* EXERCISE REQUIREMENTS
What lines below hold the string "resolution"? Copy them all.

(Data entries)
· · · · · · ·
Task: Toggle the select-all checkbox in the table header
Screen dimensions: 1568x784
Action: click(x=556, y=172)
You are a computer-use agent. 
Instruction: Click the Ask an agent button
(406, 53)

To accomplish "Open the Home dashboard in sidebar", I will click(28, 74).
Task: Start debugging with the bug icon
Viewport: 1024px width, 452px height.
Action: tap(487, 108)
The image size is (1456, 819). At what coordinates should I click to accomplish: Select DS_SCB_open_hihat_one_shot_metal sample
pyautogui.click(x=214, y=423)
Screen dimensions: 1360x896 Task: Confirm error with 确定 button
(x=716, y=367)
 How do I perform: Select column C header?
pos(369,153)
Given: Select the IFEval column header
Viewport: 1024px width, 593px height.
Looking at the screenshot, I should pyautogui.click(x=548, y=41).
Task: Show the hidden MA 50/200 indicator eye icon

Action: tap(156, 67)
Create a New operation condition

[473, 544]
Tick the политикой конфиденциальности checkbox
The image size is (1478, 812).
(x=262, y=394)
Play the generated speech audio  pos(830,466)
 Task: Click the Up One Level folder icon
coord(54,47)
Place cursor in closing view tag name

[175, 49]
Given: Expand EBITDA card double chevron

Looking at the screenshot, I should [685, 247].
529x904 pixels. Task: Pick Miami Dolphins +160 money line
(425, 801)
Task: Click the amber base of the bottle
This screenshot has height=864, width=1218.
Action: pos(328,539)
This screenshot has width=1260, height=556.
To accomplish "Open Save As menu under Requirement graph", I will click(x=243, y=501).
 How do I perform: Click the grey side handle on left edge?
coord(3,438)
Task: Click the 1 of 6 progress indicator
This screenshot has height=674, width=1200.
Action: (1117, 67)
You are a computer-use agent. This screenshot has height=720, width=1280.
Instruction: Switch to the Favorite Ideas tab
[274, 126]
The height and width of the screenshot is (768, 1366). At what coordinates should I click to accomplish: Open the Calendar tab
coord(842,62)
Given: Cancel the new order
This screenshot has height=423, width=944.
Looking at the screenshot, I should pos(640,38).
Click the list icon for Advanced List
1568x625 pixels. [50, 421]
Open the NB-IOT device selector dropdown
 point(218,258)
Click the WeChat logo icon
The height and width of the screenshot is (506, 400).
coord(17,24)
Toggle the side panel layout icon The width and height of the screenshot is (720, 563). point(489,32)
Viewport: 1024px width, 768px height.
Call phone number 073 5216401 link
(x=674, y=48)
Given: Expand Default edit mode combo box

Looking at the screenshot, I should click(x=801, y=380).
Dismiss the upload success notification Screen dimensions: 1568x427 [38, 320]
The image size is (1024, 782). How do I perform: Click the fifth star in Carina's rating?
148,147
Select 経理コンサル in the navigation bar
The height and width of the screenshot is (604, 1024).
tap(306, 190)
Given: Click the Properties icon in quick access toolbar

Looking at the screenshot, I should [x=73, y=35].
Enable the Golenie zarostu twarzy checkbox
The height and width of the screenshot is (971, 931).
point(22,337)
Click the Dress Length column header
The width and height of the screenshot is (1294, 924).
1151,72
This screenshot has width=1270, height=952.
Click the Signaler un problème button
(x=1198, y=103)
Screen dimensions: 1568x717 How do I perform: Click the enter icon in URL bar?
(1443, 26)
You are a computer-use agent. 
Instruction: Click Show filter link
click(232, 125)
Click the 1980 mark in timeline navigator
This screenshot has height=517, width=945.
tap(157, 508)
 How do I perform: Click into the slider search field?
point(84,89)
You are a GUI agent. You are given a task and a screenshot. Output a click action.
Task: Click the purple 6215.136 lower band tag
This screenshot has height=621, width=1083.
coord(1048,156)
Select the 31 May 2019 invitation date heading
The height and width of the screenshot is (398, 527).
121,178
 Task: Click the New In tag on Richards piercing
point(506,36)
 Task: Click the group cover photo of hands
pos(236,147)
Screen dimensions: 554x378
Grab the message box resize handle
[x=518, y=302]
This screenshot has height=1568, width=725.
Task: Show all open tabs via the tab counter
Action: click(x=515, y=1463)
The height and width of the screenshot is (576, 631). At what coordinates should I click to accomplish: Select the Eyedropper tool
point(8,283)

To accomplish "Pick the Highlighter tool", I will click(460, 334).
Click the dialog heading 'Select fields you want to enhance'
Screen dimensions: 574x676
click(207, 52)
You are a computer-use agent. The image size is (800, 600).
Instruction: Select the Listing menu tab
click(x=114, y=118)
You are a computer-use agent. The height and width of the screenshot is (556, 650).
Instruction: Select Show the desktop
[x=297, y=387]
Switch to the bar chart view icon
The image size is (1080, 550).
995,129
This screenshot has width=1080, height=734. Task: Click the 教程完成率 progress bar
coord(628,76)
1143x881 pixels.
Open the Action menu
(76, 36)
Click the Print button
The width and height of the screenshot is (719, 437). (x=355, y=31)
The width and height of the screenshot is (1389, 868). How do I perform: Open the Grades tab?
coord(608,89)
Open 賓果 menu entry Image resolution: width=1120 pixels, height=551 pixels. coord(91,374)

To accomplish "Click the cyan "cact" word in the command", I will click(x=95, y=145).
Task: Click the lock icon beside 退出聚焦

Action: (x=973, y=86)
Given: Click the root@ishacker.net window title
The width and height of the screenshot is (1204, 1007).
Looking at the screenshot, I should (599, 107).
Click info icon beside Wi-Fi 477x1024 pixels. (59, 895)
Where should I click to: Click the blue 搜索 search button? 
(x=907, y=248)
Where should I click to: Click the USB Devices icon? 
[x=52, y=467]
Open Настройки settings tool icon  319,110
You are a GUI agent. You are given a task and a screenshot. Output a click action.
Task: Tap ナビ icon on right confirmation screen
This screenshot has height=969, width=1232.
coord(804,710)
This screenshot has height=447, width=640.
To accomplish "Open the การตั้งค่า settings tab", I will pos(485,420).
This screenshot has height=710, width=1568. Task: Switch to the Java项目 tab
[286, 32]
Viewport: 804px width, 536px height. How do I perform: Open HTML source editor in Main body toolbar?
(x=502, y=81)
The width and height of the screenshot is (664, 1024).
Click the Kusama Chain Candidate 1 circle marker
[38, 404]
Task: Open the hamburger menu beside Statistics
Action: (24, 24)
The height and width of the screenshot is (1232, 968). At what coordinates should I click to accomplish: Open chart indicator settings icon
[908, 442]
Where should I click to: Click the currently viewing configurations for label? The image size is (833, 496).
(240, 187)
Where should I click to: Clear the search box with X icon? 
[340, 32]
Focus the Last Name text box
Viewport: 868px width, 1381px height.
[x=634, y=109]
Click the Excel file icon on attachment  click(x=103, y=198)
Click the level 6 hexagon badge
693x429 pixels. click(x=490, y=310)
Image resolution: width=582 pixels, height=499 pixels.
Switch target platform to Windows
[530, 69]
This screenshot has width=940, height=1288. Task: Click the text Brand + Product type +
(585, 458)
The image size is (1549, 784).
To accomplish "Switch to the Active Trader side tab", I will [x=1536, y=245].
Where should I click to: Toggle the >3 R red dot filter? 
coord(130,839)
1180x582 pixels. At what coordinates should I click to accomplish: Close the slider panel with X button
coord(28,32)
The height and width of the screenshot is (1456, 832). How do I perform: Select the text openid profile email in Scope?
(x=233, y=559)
· · · · · · ·
* SOLUTION FOR THIS PROBLEM
Open 賓果 menu entry Image resolution: width=1120 pixels, height=551 pixels. coord(91,374)
Image resolution: width=582 pixels, height=499 pixels.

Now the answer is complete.